Salários inferiores aos prometidos, alojamentos sujos, pequenos e sobrelotados, passaportes e documentos de identidade confiscados. Estas são algumas das condições a que os trabalhadores que participam na construção dos estádios para o Mundial 2022 estão sujeitos, segundo um relatório da Amnistia Internacional designado: “O lado feio do jogo bonito: exploração num estádio do Mundial de 2022 no Qatar”.
O relatório assenta em entrevistas feitas a 132 trabalhadores migrantes envolvidos na remodelação do Estádio Califa, o primeiro a ficar pronto para o campeonato de futebol, e 99 migrantes que trabalham na construção dos jardins em volta do estádio.
Embora reconheça que a principal responsabilidade da situação é do governo do Qatar por permitir este tipo de falhas e não fiscalizar o cumprimento das leis que têm em vigor, a Amnistia critica a “chocante indiferença” da Federação Internacional de Futebol (FIFA) em relação ao “tratamento terrível” dado a estes trabalhadores.
“A atribuição e realização de qualquer evento têm de ser suportadas pelo respeito de direitos e a FIFA nesse aspeto, pelo menos no discurso, quer assegurar essas mesmas condições.
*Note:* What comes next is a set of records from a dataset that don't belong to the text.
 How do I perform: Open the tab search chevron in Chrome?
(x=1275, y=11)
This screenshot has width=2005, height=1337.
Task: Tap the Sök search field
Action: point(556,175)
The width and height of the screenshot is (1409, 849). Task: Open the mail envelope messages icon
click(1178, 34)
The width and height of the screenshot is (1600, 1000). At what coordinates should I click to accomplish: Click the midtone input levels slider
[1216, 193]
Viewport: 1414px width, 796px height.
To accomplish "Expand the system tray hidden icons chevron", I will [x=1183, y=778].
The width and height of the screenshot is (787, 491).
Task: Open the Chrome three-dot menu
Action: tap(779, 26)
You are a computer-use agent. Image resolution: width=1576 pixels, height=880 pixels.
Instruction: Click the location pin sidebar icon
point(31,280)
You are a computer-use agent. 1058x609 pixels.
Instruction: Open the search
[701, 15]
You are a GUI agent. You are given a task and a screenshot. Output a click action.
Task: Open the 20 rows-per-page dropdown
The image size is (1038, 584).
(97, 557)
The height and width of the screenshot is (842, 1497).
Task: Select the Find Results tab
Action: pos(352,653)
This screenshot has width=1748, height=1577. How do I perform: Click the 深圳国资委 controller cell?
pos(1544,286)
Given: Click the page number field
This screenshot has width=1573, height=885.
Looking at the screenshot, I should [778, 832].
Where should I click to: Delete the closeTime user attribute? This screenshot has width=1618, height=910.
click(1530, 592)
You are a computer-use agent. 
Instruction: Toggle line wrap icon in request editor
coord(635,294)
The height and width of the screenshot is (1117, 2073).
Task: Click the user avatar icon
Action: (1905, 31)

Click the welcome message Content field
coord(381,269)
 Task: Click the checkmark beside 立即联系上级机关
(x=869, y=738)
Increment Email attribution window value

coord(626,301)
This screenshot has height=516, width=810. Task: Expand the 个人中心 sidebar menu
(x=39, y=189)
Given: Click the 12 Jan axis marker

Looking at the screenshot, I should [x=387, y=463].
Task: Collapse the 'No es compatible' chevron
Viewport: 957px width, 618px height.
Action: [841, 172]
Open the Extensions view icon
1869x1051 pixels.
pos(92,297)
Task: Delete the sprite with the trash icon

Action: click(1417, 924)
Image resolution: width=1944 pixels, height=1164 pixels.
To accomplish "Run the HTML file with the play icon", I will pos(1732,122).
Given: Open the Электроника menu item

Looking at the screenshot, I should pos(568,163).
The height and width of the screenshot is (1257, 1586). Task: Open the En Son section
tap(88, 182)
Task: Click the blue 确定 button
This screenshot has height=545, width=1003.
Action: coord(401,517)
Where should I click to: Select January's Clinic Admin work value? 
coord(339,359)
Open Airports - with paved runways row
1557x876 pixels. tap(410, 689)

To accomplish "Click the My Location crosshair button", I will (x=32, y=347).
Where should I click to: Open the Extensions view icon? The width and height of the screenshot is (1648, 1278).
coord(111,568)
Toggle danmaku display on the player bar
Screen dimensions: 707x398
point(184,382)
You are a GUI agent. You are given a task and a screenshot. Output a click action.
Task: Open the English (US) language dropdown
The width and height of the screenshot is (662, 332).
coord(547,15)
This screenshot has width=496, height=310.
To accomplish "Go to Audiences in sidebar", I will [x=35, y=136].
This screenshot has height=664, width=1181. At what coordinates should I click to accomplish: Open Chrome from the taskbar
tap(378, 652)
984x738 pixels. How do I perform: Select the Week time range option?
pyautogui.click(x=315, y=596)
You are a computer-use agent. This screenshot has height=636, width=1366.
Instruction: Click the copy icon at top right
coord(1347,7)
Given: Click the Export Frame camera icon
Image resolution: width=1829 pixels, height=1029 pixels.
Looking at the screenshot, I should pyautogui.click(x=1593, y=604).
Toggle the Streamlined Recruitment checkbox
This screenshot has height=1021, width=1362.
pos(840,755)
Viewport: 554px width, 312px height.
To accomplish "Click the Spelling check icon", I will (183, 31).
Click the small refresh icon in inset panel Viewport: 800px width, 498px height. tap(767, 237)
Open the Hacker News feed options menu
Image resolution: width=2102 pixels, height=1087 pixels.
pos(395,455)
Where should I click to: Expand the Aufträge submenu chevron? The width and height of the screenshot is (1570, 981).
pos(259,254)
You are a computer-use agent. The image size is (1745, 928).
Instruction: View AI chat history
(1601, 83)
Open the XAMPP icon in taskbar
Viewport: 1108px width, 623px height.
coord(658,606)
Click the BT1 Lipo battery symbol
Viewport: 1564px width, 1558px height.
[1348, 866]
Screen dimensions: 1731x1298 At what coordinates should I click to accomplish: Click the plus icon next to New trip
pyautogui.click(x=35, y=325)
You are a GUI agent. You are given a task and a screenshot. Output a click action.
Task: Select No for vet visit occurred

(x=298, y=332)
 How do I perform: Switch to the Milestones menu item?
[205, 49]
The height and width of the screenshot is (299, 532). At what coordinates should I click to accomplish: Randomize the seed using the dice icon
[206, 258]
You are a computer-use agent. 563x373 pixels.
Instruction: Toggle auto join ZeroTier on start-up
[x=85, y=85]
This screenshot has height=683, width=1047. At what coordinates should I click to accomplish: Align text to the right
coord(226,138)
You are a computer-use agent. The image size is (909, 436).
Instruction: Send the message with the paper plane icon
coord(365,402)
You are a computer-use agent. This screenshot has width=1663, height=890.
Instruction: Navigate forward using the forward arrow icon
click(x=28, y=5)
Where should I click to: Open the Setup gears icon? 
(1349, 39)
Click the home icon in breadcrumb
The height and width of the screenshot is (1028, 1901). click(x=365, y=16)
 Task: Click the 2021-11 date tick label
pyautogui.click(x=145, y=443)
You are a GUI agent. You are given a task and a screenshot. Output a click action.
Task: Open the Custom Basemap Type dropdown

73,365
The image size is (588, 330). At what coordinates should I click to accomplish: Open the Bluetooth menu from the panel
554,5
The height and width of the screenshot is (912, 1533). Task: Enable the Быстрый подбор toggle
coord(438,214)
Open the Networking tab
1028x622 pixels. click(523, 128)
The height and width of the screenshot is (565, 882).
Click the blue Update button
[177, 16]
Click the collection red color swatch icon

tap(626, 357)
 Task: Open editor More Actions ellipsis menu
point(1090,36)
O problema é que na prática não é o que acontece”, explicou Daniel Oliveira, coordenador de ativimo e formação da Amnistia Internacional, ao JPN.
O que preocupa a organização é que “uma das maiores instituições do mundo e que organiza um dos maiores eventos do mundo está a permitir que ele seja construído em cima de trabalho forçado e em cima de um desrespeito total destes trabalhadores migrantes”, salientou o responsável da Amnistia. “A FIFA devia exigir, para além dos estádios estarem concluídos a tempo, que os direitos de quem participa na construção do evento sejam respeitados”, concluiu.
O secretário-geral do comité organizador, Hassan al-Thawadi, já reagiu ao relatório da Amnistia pedindo tempo para resolver os problemas e destacando os esforços que já foram feitos ao nível da segurança e proteção das construções.
Daniel Oliveira admite que houve melhorias no último ano devido às alterações legislativas. No entanto, estas são ainda “muito incompletas” e a situação “está longe de ficar resolvida”.
A Amnistia revela, ainda, preocupação de que a situação piore com o aumento do número de trabalhadores envolvidos nas obras relacionadas com o Campeonato Mundial de Futebol no Qatar. Atualmente, são cerca de quatro mil os trabalhadores envolvidos na construção dos estádios, um número que em 2018 se espera ser de quase 40 mil.
Maior atenção por parte das marcas patrocinadoras
Sendo o futebol uma indústria que move milhões de pessoas e muito dinheiro, Daniel Oliveira acredita que o evento é uma oportunidade para “melhorar as condições de trabalho no Qatar e não o contrário, que seja aproveitado para que se explore mais os trabalhadores que vêm de outros países para trabalhar no país”. O coordenador de ativimo e formação da Amnistia Internacional salientou que o que pretendem não é um boicote nem que se retire o campeonato do mundo. O objetivo é que tanto a FIFA como as marcas associadas ao evento tenham uma maior atenção para “garantir que o evento não é construído com base em abusos de direitos dos trabalhadores”.